You Have Around 20 Minutes To Contain a Russian APT Attack

When a Russian nation-state actor attacks a government or a private organization, they have about 20 minutes to detect and contain the attack. From a report: New statistics published today by US cyber-security firm Crowdstrike ranked threat groups based on their "breakout time." "Breakout time" refers to the time a hacker group takes from gaining initial access to a victim's computer to moving laterally through its network. This includes the time the attacker spends scanning the local network and deploying exploits in order to escalate his access to other nearby computers.
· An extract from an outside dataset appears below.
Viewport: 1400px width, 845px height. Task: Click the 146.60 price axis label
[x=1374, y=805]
[...] According to data gathered from 2018 hack investigations, CrowdStrike says Russian hackers (which the company calls internally "Bears") have been the most prolific and efficient hacker groups last year, with an average breakout time of 18 minutes and 49 seconds.

'APT' attack?

[Necron69]

I admit I had to Google that one. Stupid article doesn't explain the name at all, and here I was thinking we had some big new Debian/Ubuntu vulnerability.

- Necron69

Re:'APT' attack?

[aaarrrgggh]

While it didn’t register, I was able to come up with Advanced Persistant Threat on my own given the summary.

Let's make this about me, OK?

[CaptainDork]

Mobil Oil, ca. 1986. We had a fractional T1 connecting Beaumont, Dallas and Reston, Va.
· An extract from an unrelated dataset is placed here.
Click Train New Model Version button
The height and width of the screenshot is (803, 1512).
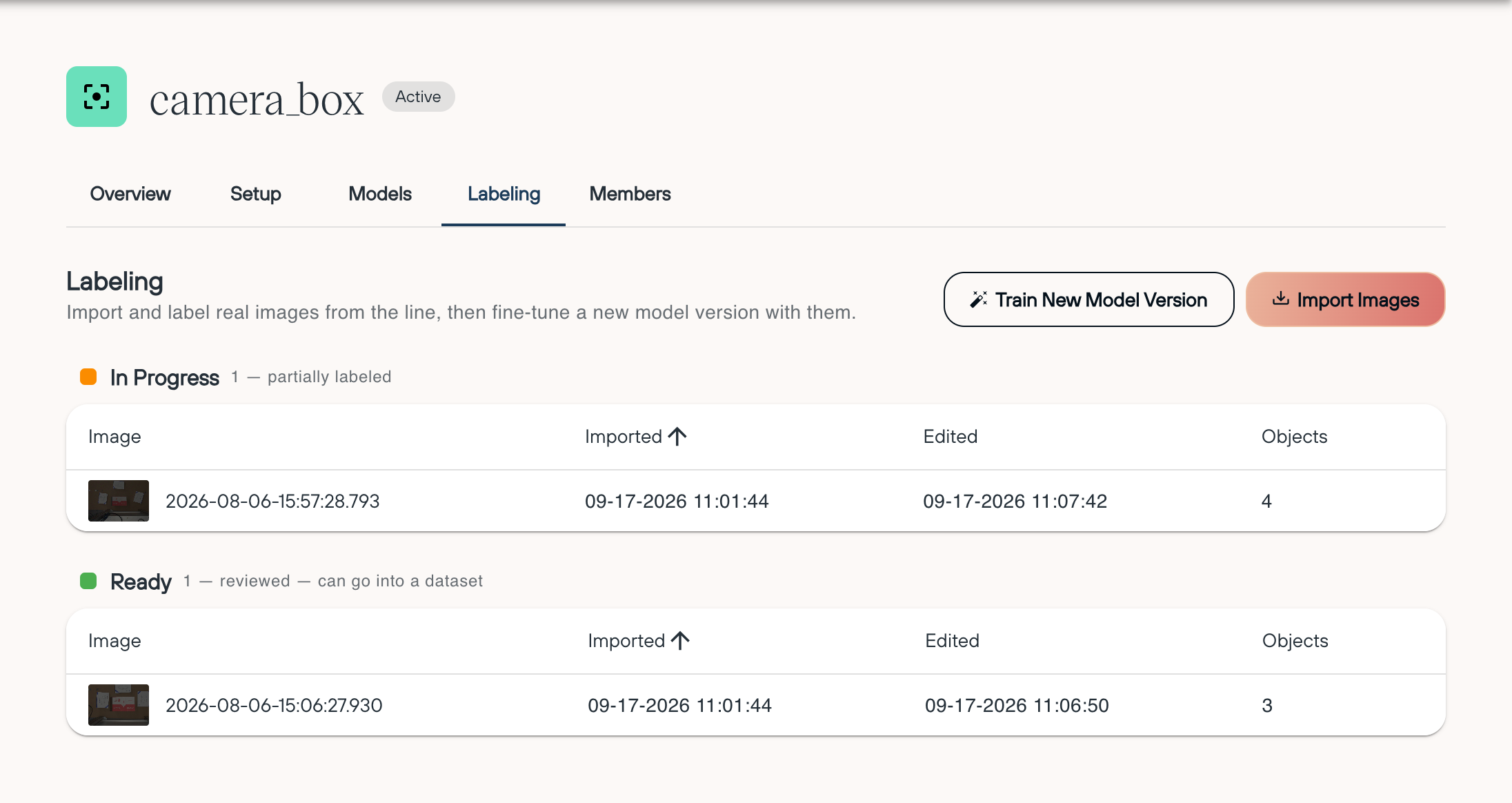point(1088,299)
I was senior network engineer in Beaumont. Got a call from Dallas that a hacker* was crawling all over the place.

I pulled the Ethernet cable on my Cisco router while I was on the phone.

Reston started calling, freaking out. It never occurred to the other blokes that bad guys ride wires.

*The hacker was actually a Joe Cool Kollidge Kid working for us who hooked Mobil to Lamar University in Beaumont to his home computer.

Ah, the learning days. I miss those.

Re:The same dudes that "investigated" the DNC serv

What's up with slashdot lately? Russia, Huawei, China, Russia, Huawei, China, Russi, Huawei, China.